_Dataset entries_
****************************************
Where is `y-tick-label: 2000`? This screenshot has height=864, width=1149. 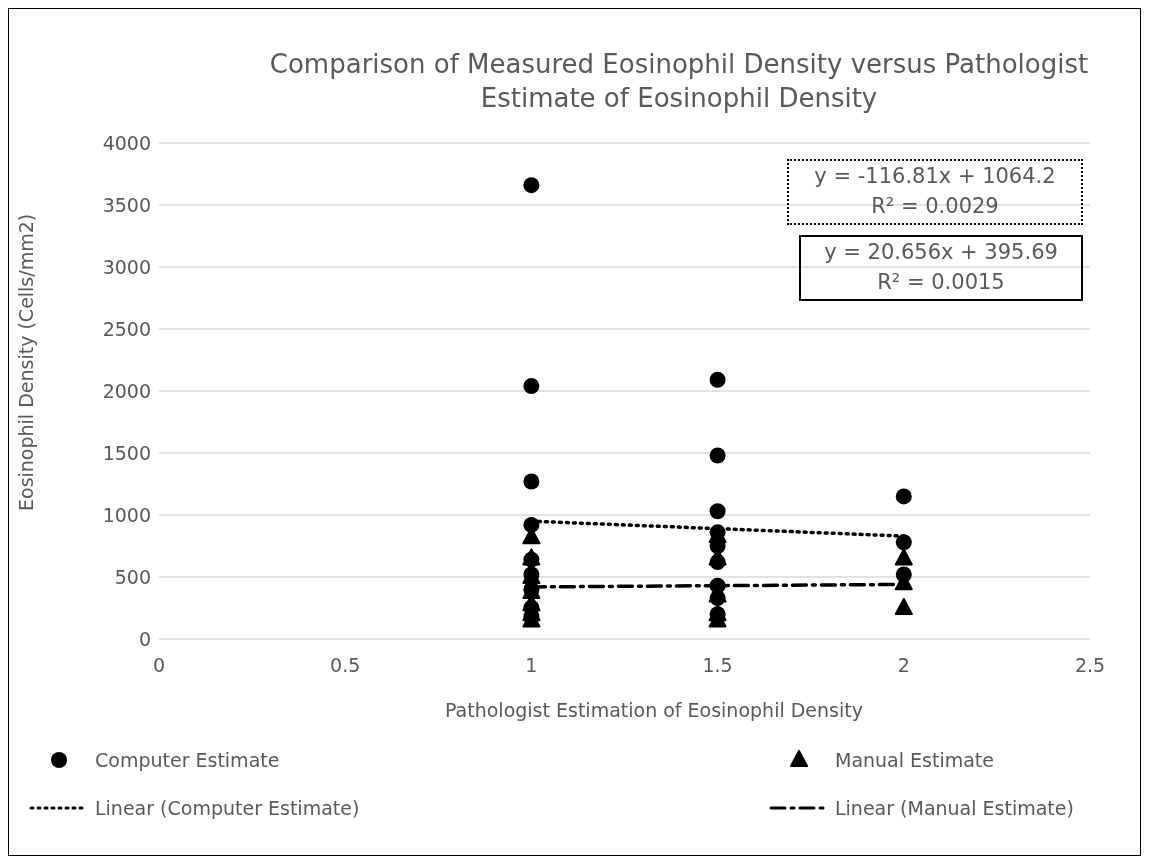
y-tick-label: 2000 is located at coordinates (126, 390).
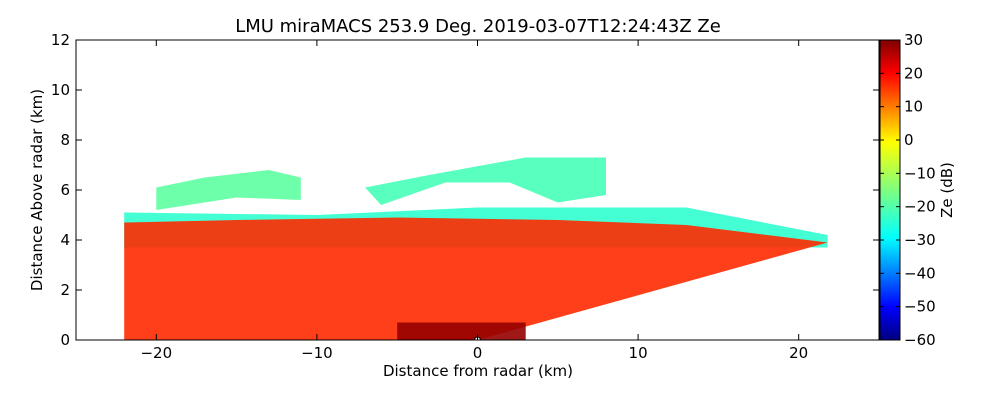 The width and height of the screenshot is (1000, 400). Describe the element at coordinates (228, 190) in the screenshot. I see `region-left-cloud-fragments` at that location.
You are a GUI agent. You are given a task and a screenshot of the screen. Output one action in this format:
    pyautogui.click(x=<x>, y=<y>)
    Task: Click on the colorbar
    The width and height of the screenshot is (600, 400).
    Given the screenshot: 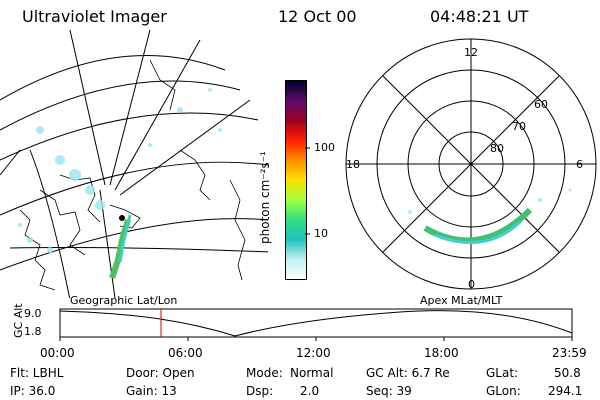 What is the action you would take?
    pyautogui.click(x=296, y=180)
    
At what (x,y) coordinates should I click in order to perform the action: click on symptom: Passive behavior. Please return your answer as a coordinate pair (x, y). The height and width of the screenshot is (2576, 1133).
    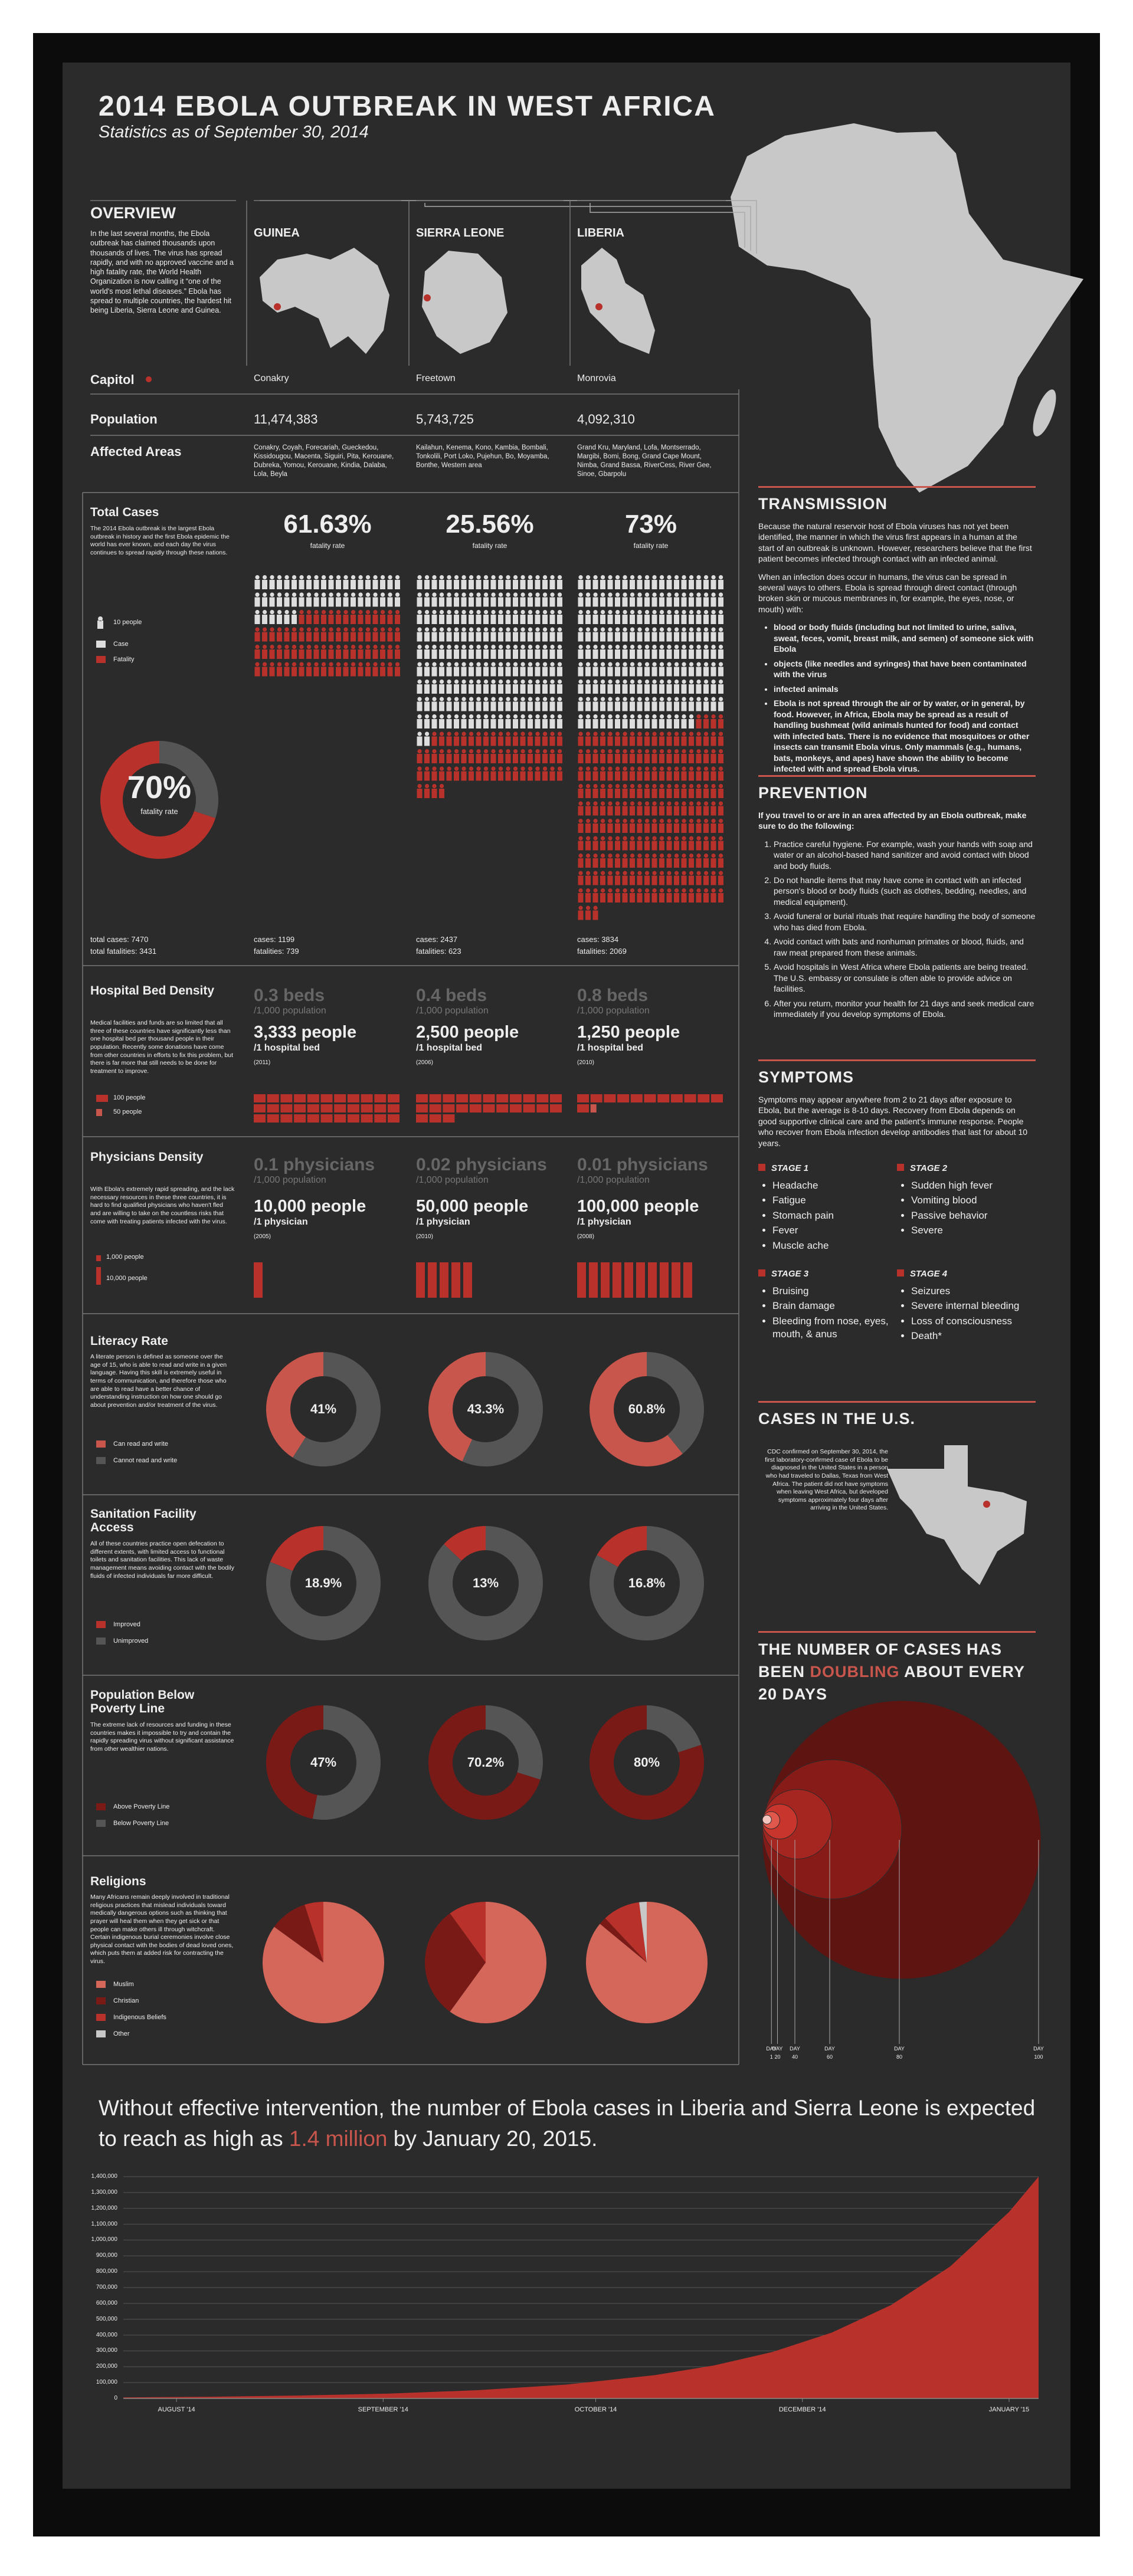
****************************************
_EXERCISE_
Rewrite the lines of the material above as a numbered list, one item per line and with blank lines left out. Include only the part that opens with the line containing "You are a GUI" and closes with the line containing "The width and height of the screenshot is (600, 400).", both ends included.

_COMPLETED TASK_
1. You are a GUI agent. You are given a task and a screenshot of the screen. Output one action in this format:
2.     pyautogui.click(x=<x>, y=<y>)
3.     Task: Click on the colorbar
4.     The width and height of the screenshot is (600, 400).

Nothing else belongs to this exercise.